Le petit noir n’a plus le monopole du marché du café. Dans de nombreux pays, sous l’influence américaine, le café latte, le cappuccino, les versions glacées voire aromatisées font florès. Le soluble et le café filtre n’ont pas dit leur dernier mot. Et le café en grain connaît une nouvelle jeunesse.
Dans cet environnement hypersegmenté et ultra-concurrentiel , les dosettes jouent une partie très complexe. En France, où « les compatibles Nespresso » ont connu un très beau développement jusqu’à s’arroger aujourd’hui la moitié du marché en grande surface, très loin devant toutes les autres catégories, les ventes ont reculé de 1,6 % en 2023 et encore de 2,2 % en 2024, au 19 mai en volume, selon Circana. En valeur, les progressions respectives sont de +6,6 % et -0,6 % cette année. L’inflation n’est pas étrangère à la situation. La baisse de pouvoir d’achat et les préoccupations environnementales non plus .
Pas de boutiques supplémentaires
Dans ce décor mouvementé, Nespresso, qui n’est pas commercialisé par les enseignes, a notablement enrichi sa stratégie de développement. Celle-ci ne passera pas par l’ouverture de boutiques supplémentaires en France, alors qu’elles ont longtemps été le fer de lance. En revanche, la filiale de Nestlé, dont l’obsession est le niveau de rentabilité, repousse sans arrêt les frontières du haut de gamme quitte à jouer la carte du luxe. Les éditions limitées font partie du registre.
Issues de provenances rares ou de petits terroirs, comme Jamaïcan Blue Mountain et Galapagos, ces dosettes sont proposées à des prix cinq fois supérieurs aux gammes classiques à 2,50 euros l’unité. Nespresso n’a pas hésité à consacrer vingt ans de recherche à la mise au point de l’une de ces éditions limitées : la « Numéro 20 » issue de mélanges colombiens, mise au point par Alexis Rodriguez, un microbiologiste spécialisé en biostatique devenu le grand ordonnateur du goût et des assemblages de café chez Nespresso à Romont, en Suisse.
R&D et dégustations
Alexis Rodriguez et ses 17 collaborateurs sont chargés de la R&D chez Nespresso. Ils sélectionnent et évaluent les cafés verts, puis développent les produits. L’équipe goûte 300 tasses de café par jour en deux séances. Ils recommencent l’exercice, à raison de 60 tasses dans une journée, lorsque les dosettes sortent des trois usines suisses où elles sont fabriquées pour le monde entier.

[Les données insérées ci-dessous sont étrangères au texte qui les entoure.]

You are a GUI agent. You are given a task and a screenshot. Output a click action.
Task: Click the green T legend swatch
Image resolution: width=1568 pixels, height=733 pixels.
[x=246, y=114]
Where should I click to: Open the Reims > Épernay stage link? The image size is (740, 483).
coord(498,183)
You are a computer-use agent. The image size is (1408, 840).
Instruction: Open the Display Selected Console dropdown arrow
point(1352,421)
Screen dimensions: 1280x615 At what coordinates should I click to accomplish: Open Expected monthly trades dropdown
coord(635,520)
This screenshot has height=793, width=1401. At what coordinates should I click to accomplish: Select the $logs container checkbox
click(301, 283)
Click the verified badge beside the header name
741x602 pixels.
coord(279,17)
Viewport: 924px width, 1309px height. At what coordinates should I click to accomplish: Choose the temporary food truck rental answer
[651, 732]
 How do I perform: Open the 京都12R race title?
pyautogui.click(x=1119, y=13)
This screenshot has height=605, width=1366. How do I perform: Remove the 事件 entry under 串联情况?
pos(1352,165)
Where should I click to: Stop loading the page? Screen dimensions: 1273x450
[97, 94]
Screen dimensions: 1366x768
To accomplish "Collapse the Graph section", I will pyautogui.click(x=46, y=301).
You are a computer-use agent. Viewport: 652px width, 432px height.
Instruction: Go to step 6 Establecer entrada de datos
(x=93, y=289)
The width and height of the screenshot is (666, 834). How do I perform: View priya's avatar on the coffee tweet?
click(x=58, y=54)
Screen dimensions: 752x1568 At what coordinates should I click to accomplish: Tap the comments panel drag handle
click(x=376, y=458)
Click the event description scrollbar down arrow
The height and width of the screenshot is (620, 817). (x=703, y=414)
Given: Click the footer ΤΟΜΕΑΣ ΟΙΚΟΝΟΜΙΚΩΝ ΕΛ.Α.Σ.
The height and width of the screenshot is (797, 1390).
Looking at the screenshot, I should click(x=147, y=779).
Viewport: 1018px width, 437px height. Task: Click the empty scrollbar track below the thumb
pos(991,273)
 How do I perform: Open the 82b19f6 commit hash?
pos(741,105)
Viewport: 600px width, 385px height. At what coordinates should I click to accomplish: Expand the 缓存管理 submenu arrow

« En moyenne par semaine, nous dégustons 1.750 tasses », affirme Alexis Rodriguez. Des exercices qui ne vont pas sans quelques contraintes. Comme l’interdiction de manger trop épicé ou d’être en contact avec des saveurs et des arômes trop puissants, qui affecteraient leur odorat et leurs papilles.
Les éditions limitées sont toutes associées à de gros efforts marketing, soutenues par des chefs étoilés et lancées à des moments particuliers comme la fin de l’année ou de grands événements comme le Festival de Cannes. Elles visent une clientèle très aisée, versatile et sensible à la rareté. Chaque année voit surgir une dizaine de ces éditions limitées.
Dans l’esprit haut de gamme aussi, Nespresso a créé une nouvelle machine tout en Inox, Creatista, vendue 500 euros, qui « décline toutes les densités de mousse de lait, chaudes ou froides », comme dans les coffee-shops.
Retour du grain… de luxe
Dans un environnement caractérisé par des hausses de coûts et une baisse de production, Nespresso n’est pas seul à jouer la carte du luxe. D’autres, parmi lesquels le géant italien Lavazza, jouent plutôt le retour du grain . Une nouvelle tendance émerge, notamment en France avec les cafés en grains de luxe qui déclinent « la complexité aromatique » à la manière du vin et du cacao. Là encore les prix pratiqués visent à en faire des produits d’exception.
A Paris, le café Substance propose « une expérience unique de dégustation de cafés rares » torréfiés sur place et préparés en cafetière de verre surmontée d’un filtre. Il se boit sans sucre, ni pâtisserie, ni musique entre 8 euros et 21 euros la tasse. Les paquets de 100 grammes à emporter se vendent entre 19 et 57 euros.
Dans le même ordre d’idées, Terres de café propose une gamme de « blends » à 60 euros le kilo et de « grand crus » de 15 à 37 euros les 150 grammes dans ses 8 cafés parisiens.